AutomaTikZ
AutomaTikZ copied to clipboard
Text-Guided Synthesis of Scientific Vector Graphics with TikZ
AutomaTikZ
Text-Guided Synthesis of Scientific Vector Graphics with TikZ
AutomaTikZ is a software library designed for the automatic creation of scientific vector graphics using natural language descriptions. Generating vector graphics such as SVGs directly can be challenging, but AutomaTikZ simplifies the process by using TikZ, a well-known abstract graphics language that can be compiled into vector graphics, as an intermediary format. TikZ's human-oriented, high-level commands facilitate conditional language modeling with any large language model.

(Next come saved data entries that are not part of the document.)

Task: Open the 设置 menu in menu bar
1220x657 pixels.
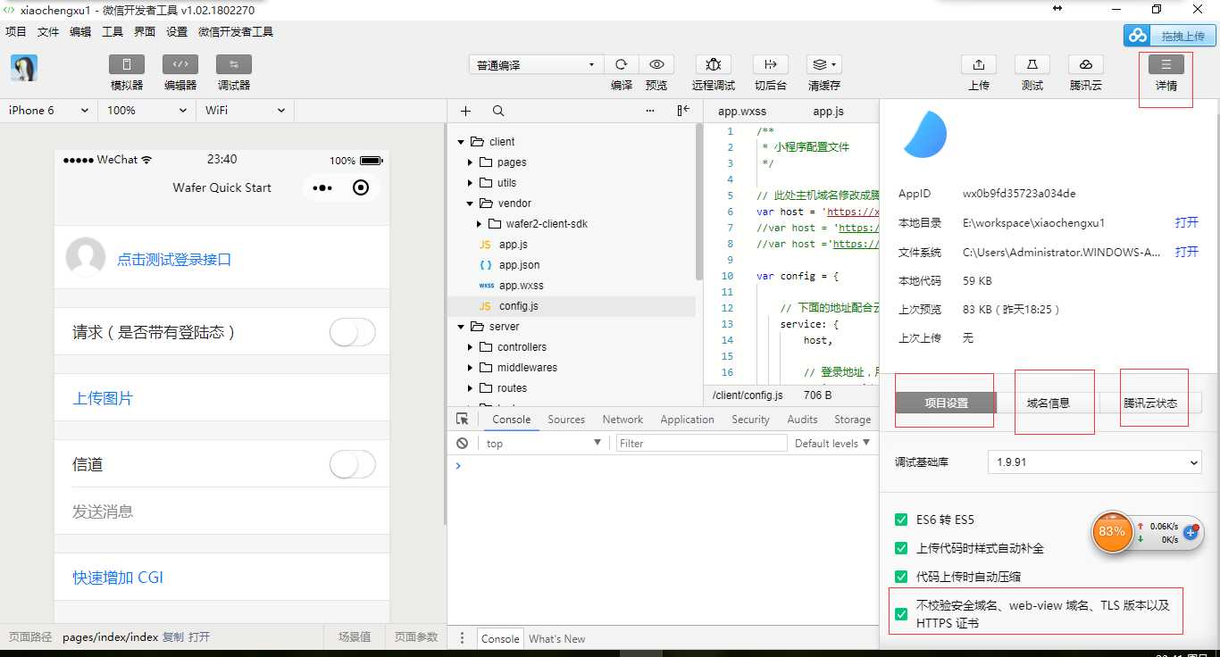Action: (x=177, y=32)
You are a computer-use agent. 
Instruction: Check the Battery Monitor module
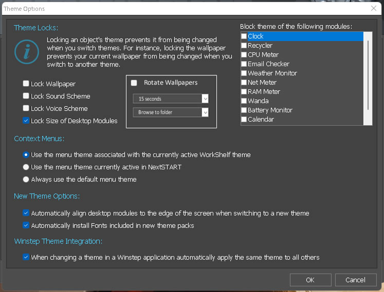click(244, 110)
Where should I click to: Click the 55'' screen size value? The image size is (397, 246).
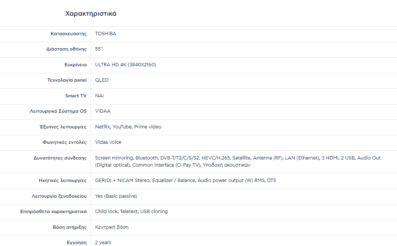pos(99,49)
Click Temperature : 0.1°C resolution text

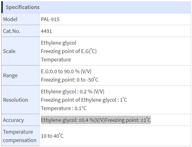64,108
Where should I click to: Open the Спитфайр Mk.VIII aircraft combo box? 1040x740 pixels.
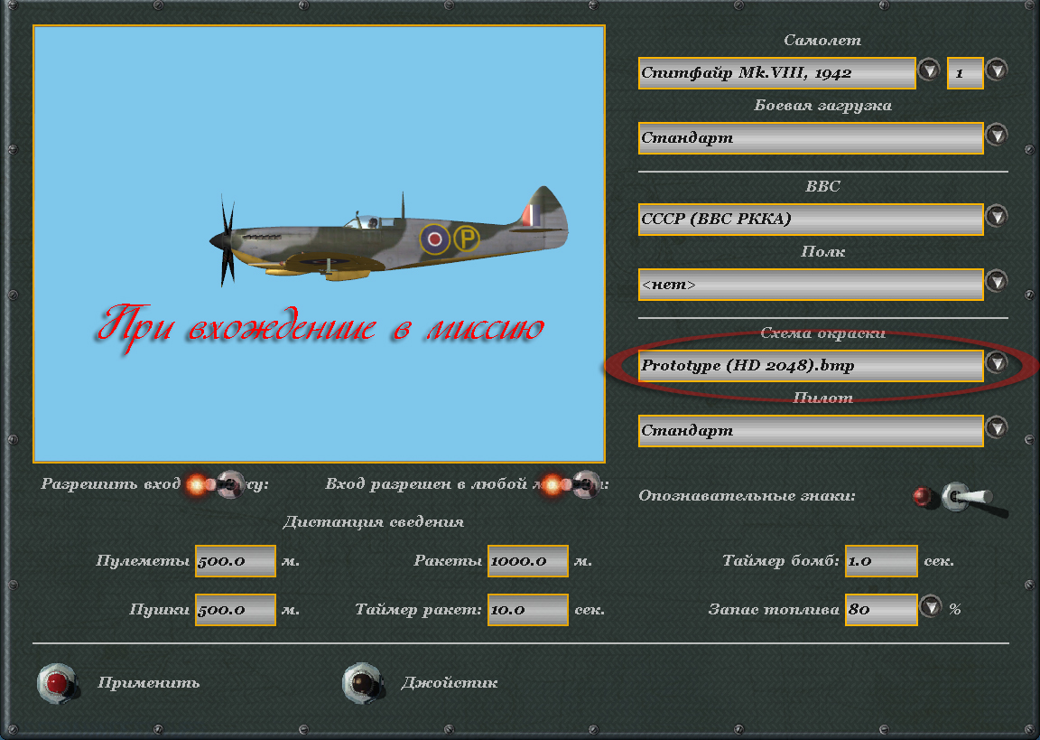point(776,73)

AutomaTikZ comes with a variety of tools for working with such models.
[!NOTE] If you make use of this work please cite it.
Installation
The base version of AutomaTikZ, which already supports inference and training, can be installed as regular Python package using pip:
pip install 'automatikz[pdf] @ git+https://github.com/potamides/AutomaTikZ'
For compilation of generated code, AutomaTikZ additionally requires a full TeX Live installation, ghostscript, and, for rasterization of vector graphics, poppler.
If your goal is to run your own instance of the included web UI, clone the repository and install it in editable mode like this, instead:
git clone https://github.com/potamides/AutomaTikZ
pip install -e AutomaTikZ[webui]
Usage
As long as the required dependencies are installed, using AutomaTikZ to generate, compile, render, and save TikZ drawings is straightforward.
from automatikz.infer import TikzGenerator, load
generate = TikzGenerator(*load("nllg/tikz-clima-13b"), stream=True)
caption = (
"Visual representation of a multi-layer perceptron: "
"an interconnected network of nodes, showcasing the structure of input, "
"hidden, and output layers that facilitate complex pattern recognition."
)
tikzdoc = generate(caption) # streams generated tokens to stdout
tikzdoc.save("mlp.tex") # save the generated code
if tikzdoc.has_content: # true if generated tikzcode compiles to non-empty pdf
tikzdoc.rasterize().show() # raterize pdf to a PIL.Image and show it
tikzdoc.save("mlp.pdf") # save the generated pdf
More involved examples, both for inference and training, can be found in the examples folder.
Model Weights
We release the following weights of fine-tuned LLaMA and CLiMA language models on the Hugging Face Model Hub:
- CLiMA7b: nllg/tikz-clima-7b
- CLiMA13b: nllg/tikz-clima-13b
- LLaMA7b: nllg/tikz-llama-7b
- LLaMA13b: nllg/tikz-llama-13b
Datasets
While we provide the official version of our DaTikZ dataset on the Hugging Face Hub, we had to remove a considerable portion of TikZ drawings originating from arXiv, as the arXiv non-exclusive license does not permit redistribution. We do, however, release our dataset creation scripts and encourage anyone to recreate the full version of DaTikZ themselves.
Acknowledgments
The implementation of our CLiMA model is largely based on LLaVA.